Stvn said:
Whatever your data shows, no matter how much you try and separate it from spending, in the macroeconomic picture, growth did occur, with massive historical deficits in tow. You keep saying that government revenues increased under supply side economics. Vince no one is saying anything to the contrary. In fact, every economist I've read states quite clearly that growth occurred in the 1980s, just as growth is occurring today.
I think what every economist on the other hand has said, and I have repeated, is that supply side economics have failed to grow us out of deficits. Stop for a second, stop inventing this argument that people are saying Supply side economics have not generated growth, and read what is being said.
This
"macroeconomic" argument is fallacious and politically motivated. For example, there was clear revenue growth in the '80s beyond that which occurred before the Supply-Side cuts were implemented. You, yourself, stated that it's beyond question that growth happened and the actual revenue numbers agree with those predicted by Arthur Laffer.
Thus, it's logical that if revenues at level
N occurred before the cuts, with m
N (m+>1) occurring after the cuts - no taxation policy would have produced a non-deficit!
It's immediately apparent that with the Laffer Curve bounding revenue generation (which you admit to)
NO economic policy then could have greater revenues!
Thus, either the economy is incapable of yielding a surplus in praxis at anytime or there are independent influences on the government profit isolated from revenue generation. Which is what Spending is, read a frickin 101 macroeconomics book.
Right here we've shown that based off what you already agreed to, your argument is logically inconsistent and incorrect. It's been fun.
Stvn said:
This is something you keep missing Vince. What has been the main argument behind implementing supply side economics? That it can spur growth enough to grow us out of deficits.

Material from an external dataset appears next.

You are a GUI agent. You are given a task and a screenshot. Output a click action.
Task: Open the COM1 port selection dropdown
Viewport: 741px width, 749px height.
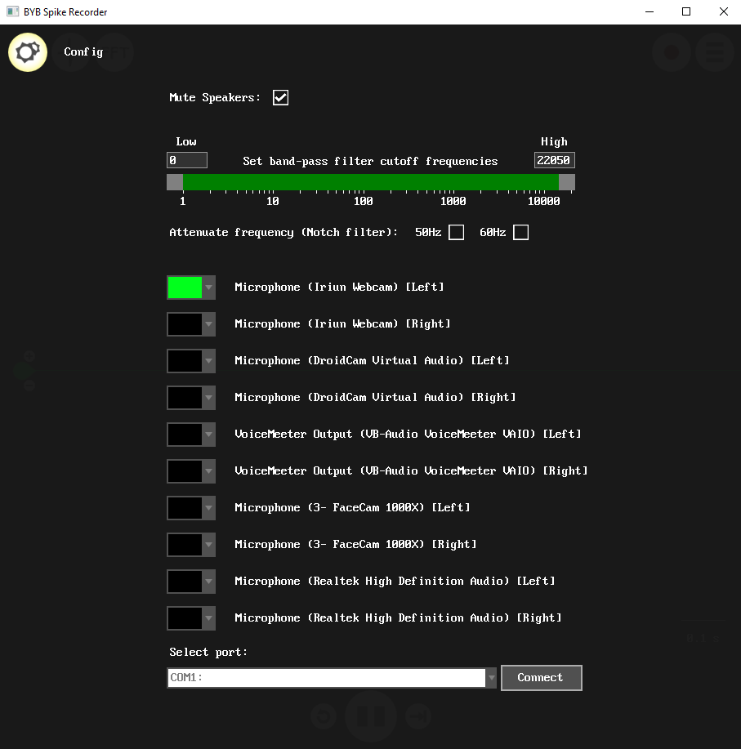(x=491, y=678)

And what you keep missing is that the Supply-Side camp stated that it would grow us out of deficits threw the raise in government revenue predicted by Arthur Laffer when you cut taxes.
This is exactly what happened. Your entire statement is so amazingly obtuse; you just have no clue as to what was being stated and how the almost Keynesian Spending policies comming from the Congress influenced the total deficit. Way to be a tool of partisan politics; let’s put it this way:
- I own a restaurant and make $10 a day in revenue with $12 in costs, some of my advisors predict that if I cut my prices more people will buy my product and my total revenue will increase and I'll grown out of my deficit.
I then cut my prices and my revenues go from $10 a day to $15 a day from the pricing change.
Meanwhile, my restaurant is attacked by cockroaches and I need to hire an outside firm to eliminate the threat. So, I end up paying an additional $5 a day to this firm to kill the cockroaches - bringing the total effect to a deficit of $2/day.
Now, answer:
- Were my advisors wrong*?
- Was their policy incorrect?
- Is the pricing policy just a theory with no empirical evidence?
And since you're a macroeconomics guru:
- How would an economist treat the system? Would he "try and separate it [Revenue] from spending", why and why not.
Only in the eyes of people like you and Natoma....
PS. You're use of the term macroeconomics in the way you did is an insult to the field; being a field which is built upon the separation and study of market forces such as of intake (revenue) and expenditure and the resulting dynamics of when the seperate and controllable forces are in a system. It's clear you have little concept of how this works (less than even I), other than the talking points you've picked up from politicians and google.com
* I'm eagerly awaiting the typical semantic game based off this question of "Yes, they were wrong because they didn't play Miss Cleo and factor in the non-cyclic, atypical occurrences that happen"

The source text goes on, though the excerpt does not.